Die Internationale Automobilausstellung (IAA) 2025 in München steht im Zeichen der Elektromobilität, der Digitalisierung, des vernetzten Fahrens und anderer Innovationen. Nur die deutschen Automobilhersteller und Politiker beklagen eine fehlende Technologieoffenheit, fordern ein Ende des Verbrennerverbots und fürchten um den Industriestandort Deutschland. Mit letzterem haben sie recht, allerdings nicht wegen des Verbrennerverbots.
Ein Blick in die Geschichte
Anfangs der 1970er Jahre kamen japanische Autos auf den deutschen Markt und eroberten aus dem Stand erhebliche Marktanteile. Woran lag das? Das Design war es nicht, sie waren nicht unbedingt eine Augenweide. Allerdings hatten sie, oft serienmäßig, beispielsweise elektrische Fensterheber und Zentralverriegelung. Es dauerte noch Jahre, bis diese teuren Sonderausstattungen bei deutschen Herstellern zur Normalität wurden.
Auch die Einführung des Katalysators, verbunden mit der flächendeckenden Versorgung mit bleifreiem Benzin, brachte nicht nur die deutsche Automobilindustrie scheinbar an den Rand des Ruins.
Während 1984 bereits mit Katalysator ausgestattete Fahrzeuge an Länder mit strengeren Abgasregeln ausgeliefert wurden, brauchte es für Deutschland eine Übergangsfrist bis 1989. Über das Verschlafen der Hybrid-Technologie, der Elektromobilität, Dieselskandal und ähnliches könnte man Bände schreiben, belassen wir es dabei.
Die deutsche Automobilindustrie ist kein Treiber bei Innovationen, sie ist schon lange zum Getriebenen geworden.
Verbrennerverbot und Technologieoffenheit
Was ist dieses Verbrennerverbot eigentlich? Schon 2022 sagte der niederländische Europaabgeordnete Jan Huitema (Renew) dazu: „Ab 2035 sollen alle neuen Autos, die auf den Markt kommen, emissionsfrei sein. Damit soll sichergestellt werden, dass der Verkehrssektor bis 2050 klimaneutral werden kann.“
Ist damit der Fokus auf Elektromobilität gesetzt? Die einfache Antwort ist „Ja“, die alternativen Lösungen sind den Nachweis, dass sie emissionsfrei arbeiten, bisher schuldig geblieben. Die einzige Ausnahme ist der Betrieb mit grünem Wasserstoff, allerdings wird das eher ein Nischenprodukt bleiben. E-Fuels sind, streng nach der Definition, nicht emissionsfrei. Schließlich werden die Abgase am Auspuff gemessen.

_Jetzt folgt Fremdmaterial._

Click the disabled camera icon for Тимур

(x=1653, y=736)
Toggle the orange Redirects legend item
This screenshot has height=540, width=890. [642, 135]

Das Problem bei den alternativen Kraftstoffen wird aktuell verschärft, für ihre Produktion ist Strom aus erneuerbaren Energien die Voraussetzung. Die deutsche Wirtschaftsministerin will allerdings mehr fossilen Strom.
Zurück zur IAA 2025 und der Politik
Der bayerische Ministerpräsident Markus Söder äußert sich deutlich, er will das „Verbrennerverbot“ kippen und Autofahren attraktiver machen.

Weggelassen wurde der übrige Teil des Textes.